Equation of cone using sphere and vertex outside sphere

Question

Given equation of sphere and a vertex (v) outside sphere,find equation of cone touching the sphere with vertex (v). note:equation of sphere and vertex is in terms of x,y,z.

Answer 1

Given a sphere $S$ with center at $p_0$ and radius $r$ and a point $p_1$ as vertex outside the sphere, the cone touching the sphere can be obtained using a pencil of lines passing by $p_1$ and tangent to $S$ so

$$ S\to ||p-p_0|| = r\\ L\to p = p_1 + \lambda \vec v $$

where $p = (x,y,z)$

are the elements.
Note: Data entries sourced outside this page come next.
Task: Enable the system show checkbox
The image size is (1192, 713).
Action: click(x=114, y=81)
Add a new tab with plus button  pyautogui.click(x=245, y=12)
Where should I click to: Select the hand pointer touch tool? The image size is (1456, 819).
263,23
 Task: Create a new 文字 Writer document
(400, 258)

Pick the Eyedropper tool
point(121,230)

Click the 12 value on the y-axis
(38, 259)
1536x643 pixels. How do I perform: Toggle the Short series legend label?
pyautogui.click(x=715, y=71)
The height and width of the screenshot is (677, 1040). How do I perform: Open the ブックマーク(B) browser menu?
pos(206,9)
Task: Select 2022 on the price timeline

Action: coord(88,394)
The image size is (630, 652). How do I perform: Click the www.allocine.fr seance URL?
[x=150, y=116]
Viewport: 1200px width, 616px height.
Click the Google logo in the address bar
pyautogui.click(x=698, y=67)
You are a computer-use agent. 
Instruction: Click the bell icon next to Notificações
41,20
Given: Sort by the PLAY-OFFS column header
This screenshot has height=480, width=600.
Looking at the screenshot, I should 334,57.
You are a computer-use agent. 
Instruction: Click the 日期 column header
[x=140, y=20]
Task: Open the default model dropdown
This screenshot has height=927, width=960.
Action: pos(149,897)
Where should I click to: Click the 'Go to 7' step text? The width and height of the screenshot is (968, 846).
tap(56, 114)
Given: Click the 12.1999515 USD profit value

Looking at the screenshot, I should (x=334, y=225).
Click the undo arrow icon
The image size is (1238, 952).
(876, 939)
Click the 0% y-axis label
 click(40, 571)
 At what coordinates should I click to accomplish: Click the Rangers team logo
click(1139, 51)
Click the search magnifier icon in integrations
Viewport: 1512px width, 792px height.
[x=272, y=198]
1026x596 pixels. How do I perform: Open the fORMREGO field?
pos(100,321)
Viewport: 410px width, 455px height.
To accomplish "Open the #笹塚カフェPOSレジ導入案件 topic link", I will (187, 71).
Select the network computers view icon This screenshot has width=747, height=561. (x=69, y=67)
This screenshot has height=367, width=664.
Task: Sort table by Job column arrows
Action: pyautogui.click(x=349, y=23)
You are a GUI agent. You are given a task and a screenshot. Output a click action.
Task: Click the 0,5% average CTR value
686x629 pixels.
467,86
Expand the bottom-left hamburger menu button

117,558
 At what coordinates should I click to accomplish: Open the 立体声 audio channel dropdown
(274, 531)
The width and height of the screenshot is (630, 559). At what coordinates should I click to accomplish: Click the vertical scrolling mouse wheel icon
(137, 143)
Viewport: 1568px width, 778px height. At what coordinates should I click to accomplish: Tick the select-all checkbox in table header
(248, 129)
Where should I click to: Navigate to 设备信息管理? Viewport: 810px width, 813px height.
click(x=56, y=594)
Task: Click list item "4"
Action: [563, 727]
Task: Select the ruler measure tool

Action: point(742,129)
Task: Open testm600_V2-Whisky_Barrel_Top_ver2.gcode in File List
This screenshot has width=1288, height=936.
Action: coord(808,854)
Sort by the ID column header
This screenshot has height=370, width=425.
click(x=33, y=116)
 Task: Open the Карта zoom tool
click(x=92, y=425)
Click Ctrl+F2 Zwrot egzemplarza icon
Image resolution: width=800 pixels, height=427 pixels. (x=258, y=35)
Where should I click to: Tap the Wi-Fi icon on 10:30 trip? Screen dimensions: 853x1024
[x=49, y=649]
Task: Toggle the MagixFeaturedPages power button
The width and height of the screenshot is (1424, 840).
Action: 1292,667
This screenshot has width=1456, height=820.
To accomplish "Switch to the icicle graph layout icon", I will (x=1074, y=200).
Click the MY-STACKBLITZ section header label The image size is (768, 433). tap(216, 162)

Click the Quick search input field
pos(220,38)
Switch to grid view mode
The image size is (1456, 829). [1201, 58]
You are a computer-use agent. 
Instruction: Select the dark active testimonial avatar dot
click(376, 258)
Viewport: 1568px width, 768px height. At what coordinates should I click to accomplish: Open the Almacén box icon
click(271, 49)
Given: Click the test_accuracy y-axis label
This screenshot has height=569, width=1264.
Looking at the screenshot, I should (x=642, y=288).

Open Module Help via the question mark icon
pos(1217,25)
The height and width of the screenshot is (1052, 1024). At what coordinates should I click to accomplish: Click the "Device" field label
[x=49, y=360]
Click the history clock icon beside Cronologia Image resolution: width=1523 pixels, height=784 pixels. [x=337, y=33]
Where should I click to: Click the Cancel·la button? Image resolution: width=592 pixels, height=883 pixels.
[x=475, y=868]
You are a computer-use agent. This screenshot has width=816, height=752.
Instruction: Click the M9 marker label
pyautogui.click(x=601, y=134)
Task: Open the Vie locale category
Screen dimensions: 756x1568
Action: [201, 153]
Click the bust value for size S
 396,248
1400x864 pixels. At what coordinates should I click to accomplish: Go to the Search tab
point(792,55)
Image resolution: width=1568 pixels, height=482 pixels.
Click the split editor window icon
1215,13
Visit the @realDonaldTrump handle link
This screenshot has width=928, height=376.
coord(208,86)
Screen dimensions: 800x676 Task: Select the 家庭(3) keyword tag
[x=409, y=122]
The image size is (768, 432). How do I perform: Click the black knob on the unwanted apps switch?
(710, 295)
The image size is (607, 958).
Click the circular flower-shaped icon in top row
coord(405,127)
Now $S \cap L $ gives

$$ ||p_1-p_0+\lambda \vec v||^2=r^2 $$

or

$$ ||p_1-p_0||^2+2\lambda < p_1-p_0,\vec v > + \lambda^2||\vec v||^2 = r^2 $$

now solving for $\lambda$

$$ \lambda = \frac{-2<p_1-p_0,\vec v > \pm \sqrt{4<p_1-p_0,\vec v>^2-4||\vec v||^2(||p_1-p_0||^2-r^2)}}{2||\vec v ||^2} $$

but the lines should be tangent hence

$$ 4<p_1-p_0,\vec v>^2-4||\vec v||^2(||p_1-p_0||^2-r^2)=0 $$

This is the cone parameterized by $\vec v$. Putting $\vec v = p-p_1$ we obtain the cone equation.

As an example, assuming

$$ p_0 = (0,0,0)\\ p_1 = (5,5,5)\\ r = 2 $$

we have the cone

$$ 23 x^2-25 x y-25 x z+20 x+23 y^2-25 y z+20 y+23 z^2+20 z-150 = 0 $$